* H1 net profit down to PLN 702 mln vs 675 mln in poll
* Sales 6 percent down to PLN 8.5 bln vs 8.53 bln in poll
* Says opts for no additional remuneration to shareholders
(Adds more detail, CEO comment)
WARSAW, July 29 (Reuters) - Poland's No.1 phone operator TPSA saw net profit halve in the first six months of 2009, as lower mobile fees and the economic slowdown hit operating earnings, the company said on Wednesday.
The France Telecom unit earned 702 million zlotys ($241 million) versus 675 million expected in a Reuters poll. Sales fell 6 percent to 8.5 billion zlotys compared to 8.53 billion seen by analysts.
Poland's former state monopoly has seen a steady deterioration of its fixed-line business and until now has relied on its mobile arm to compensate.

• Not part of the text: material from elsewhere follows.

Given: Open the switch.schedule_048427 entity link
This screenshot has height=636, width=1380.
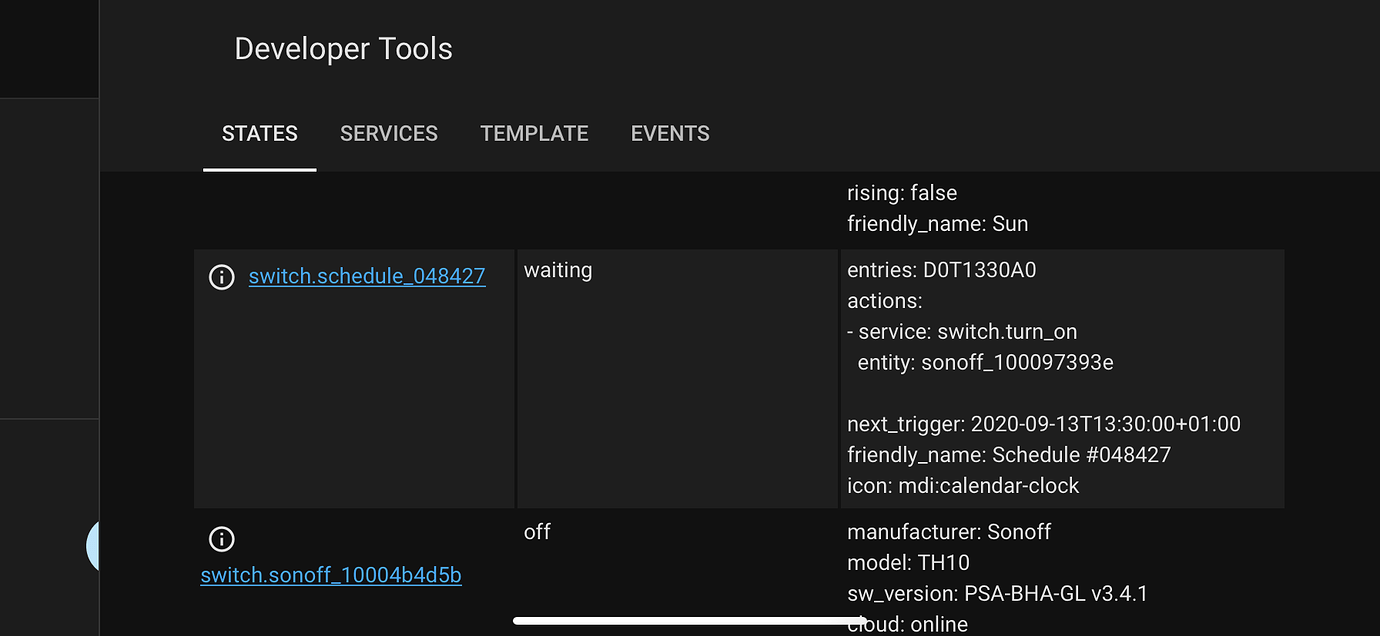Looking at the screenshot, I should point(366,276).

The model has been under increasing pressure as the state regulator pushed for lower mobile fees and the market became saturated, causing a price war between operators.

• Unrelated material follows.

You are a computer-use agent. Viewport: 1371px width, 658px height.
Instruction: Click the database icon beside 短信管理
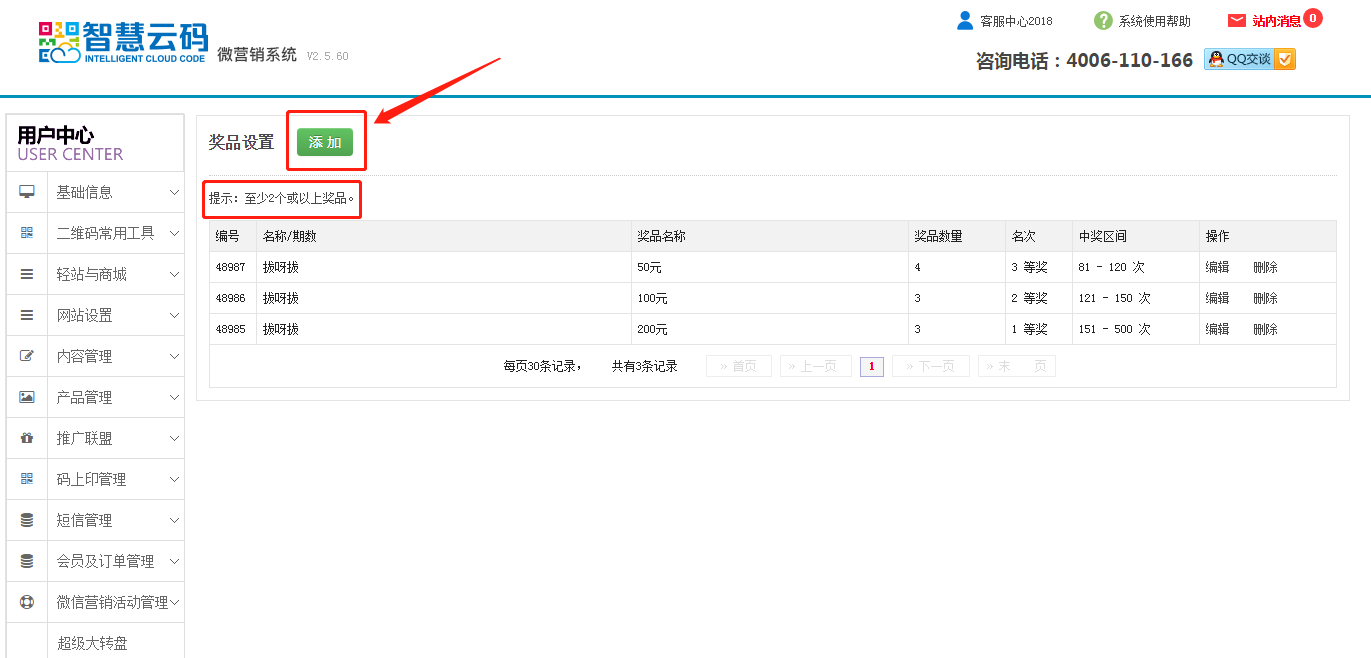pyautogui.click(x=27, y=520)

"In line with our expectations, the telecom sector is under the negative influence of a number of factors this year," TPSA Chief Executive Maciej Witucki said in the statement.
"Nevertheless, I cannot be satisfied with our operating results, even if a big part of them stems from the deterioration of the environment in which we operate... We are in the course of reviewing our strategic goals."
The group's operating profit fell 42 percent to 1.11 billion zlotys, compared to 1.17 billion seen in Reuters poll, while EBITDA (earnings before interest, tax, depreciation and amortisation) declined by a fifth to 3.2 billion compared to 3.29 billion seen by analysts.
Although TPSA did not publish separate second-quarter results, the figure stood at around 374 million zlotys according to Reuters calculations, or 53 percent down year-on-year.
TPSA, whose shares are down 17 percent so far this year, also said it opted not to make further payouts to shareholders on top of 2 billion zlotys it handed back as dividend earlier this year.
The group reiterated it aims for at least 3 billion zlotys in free cash flow at the end of the year. After the first six months the figure stood at 1.48 billion.